Depuis les ordonnances du 22 septembre 2022, la rupture du contrat de travail est encadrée par ce que l’on appelle le « barème Macron » – article L 1235-3 du Code du travail, qui permet de garantir au salarié une indemnité dont le montant varie en fonction de différents critères comme l’ancienneté et la taille de l’entreprise.
Dans quel cas le barème Macron s’applique t’il ?
Le barème s’applique exclusivement dans le cas d’un licenciement jugé « sans cause réelle et sérieuse ou injustifié « , c’est à dire dont le motif n’est pas valable, jugé insuffisant ou infondé par le juge.

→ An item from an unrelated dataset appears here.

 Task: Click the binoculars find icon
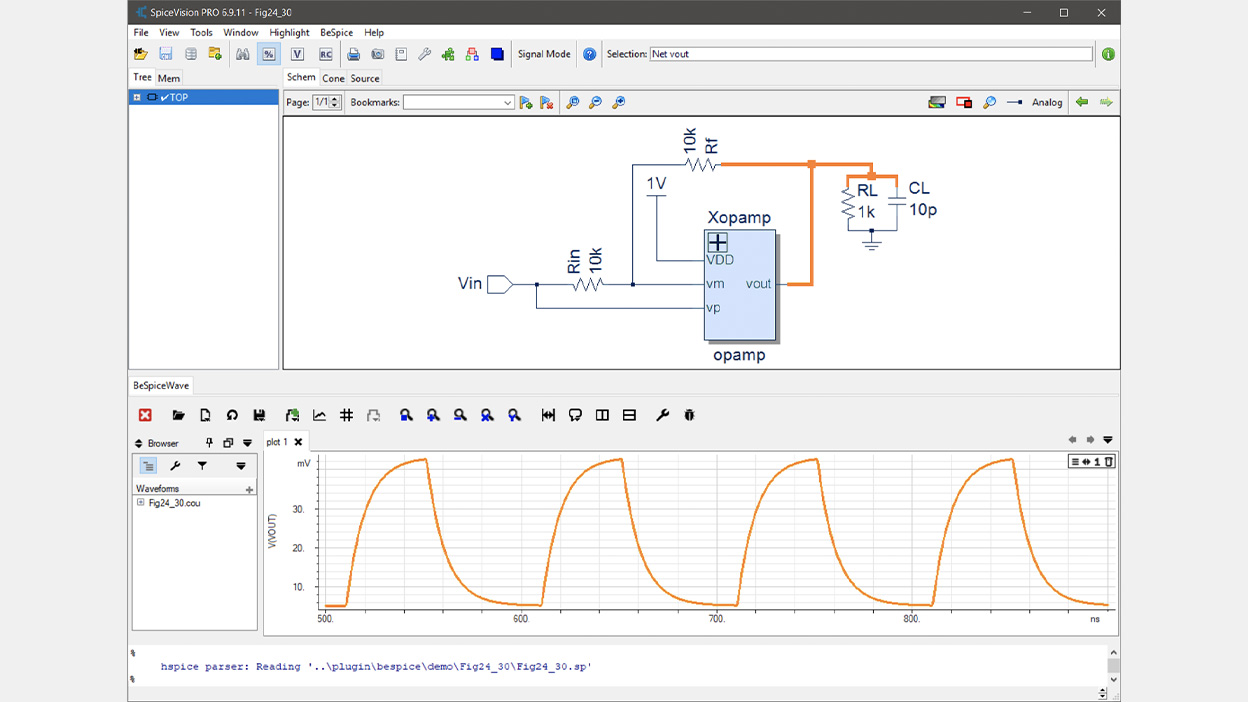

En effet le juge a deux possibilités : proposer la réintégration du salarié ou octroyer une indemnité au salarié.
Il s’applique dans le cas d’un contentieux prud’homal et permet à l’employeur de provisionner le risque financier encouru.
Il ne s’applique pas aux ruptures conventionnelles, ni dans le cas d’une démission, ou d’un licenciement nul (prononcé en violation d’une liberté fondamentale ou en méconnaissance de règles spécifiques posées par la loi).
Les cas de nullité sont les suivants : harcèlement moral ou sexuel, discrimination, violation d’une liberté fondamentale, protection liée à la maternité, paternité, accident du travail, salarié protégé, action en justice du salarié contre son employeur.
Si licenciement nul, indemnité ne pouvant être inférieure à 6 mois de salaire.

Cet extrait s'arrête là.